Whatever the challenges – and growing old in a time of cuts can be grim – there is something compelling about the simplicity of the message of how to enjoy life at 90: look after yourself and those you love, and do something for others. As Athill writes in a poem in the conclusion to her latest memoir, Alive, Alive Oh!: “Why want anything more marvellous/than what is.”

Additional reporting by Rebecca Ratcliffe

HOW TO LIVE TO 100

Money in the bank helps, but if you are overfed, underactive and stressed, that can negate the impact of affluence.

Stay lean, eat “clean” Avoid processed food, eat little meat and more olive oil, fruit and vegetables; drink good coffee and wine.

Don’t smoke

Be extrovert Stay active; “give back”; remain connected to family and friends.
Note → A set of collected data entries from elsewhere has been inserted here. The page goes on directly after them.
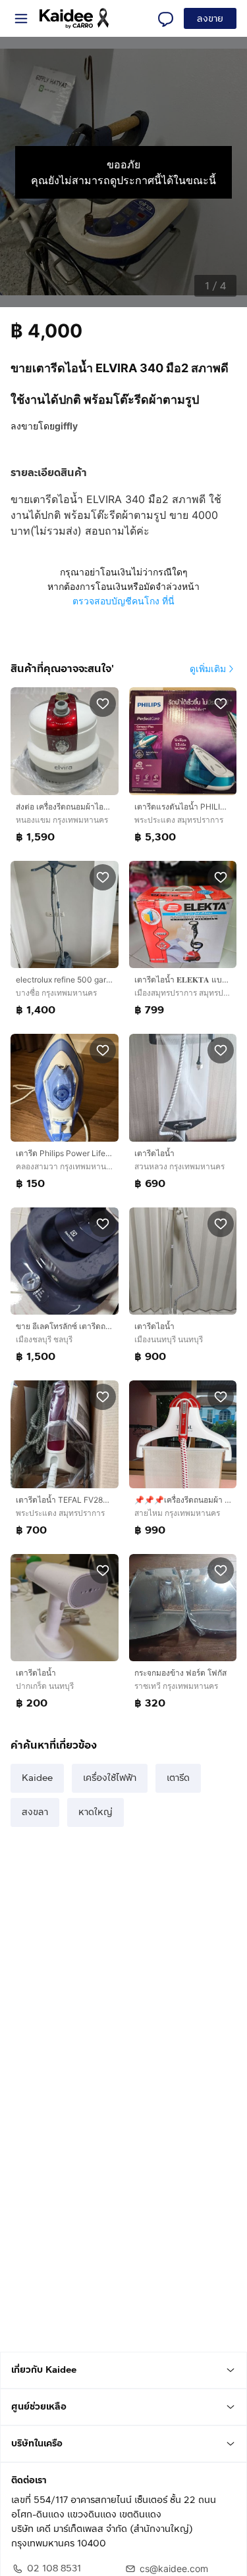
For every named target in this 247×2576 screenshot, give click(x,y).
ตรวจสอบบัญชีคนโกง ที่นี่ (123, 600)
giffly (66, 425)
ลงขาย (210, 19)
Motherhood post-40 A woman who has a child naturally beyond 40 has a four times greater chance of living to 100 compared with one who does not – a possible indication that her reproductive system is ageing slowly and so the rest of her body is as well.

Male siblings of centenarians are 17 times more likely to reach 100. Female siblings have an 8.5 times greater chance than their peers of reaching a century.

Resilience The ability to bounce back from serious disease, such as cancer, heart disease and diabetes, obviously helps.

Good genes Between 25% and 30% of longevity is attributable to the quality of your genes.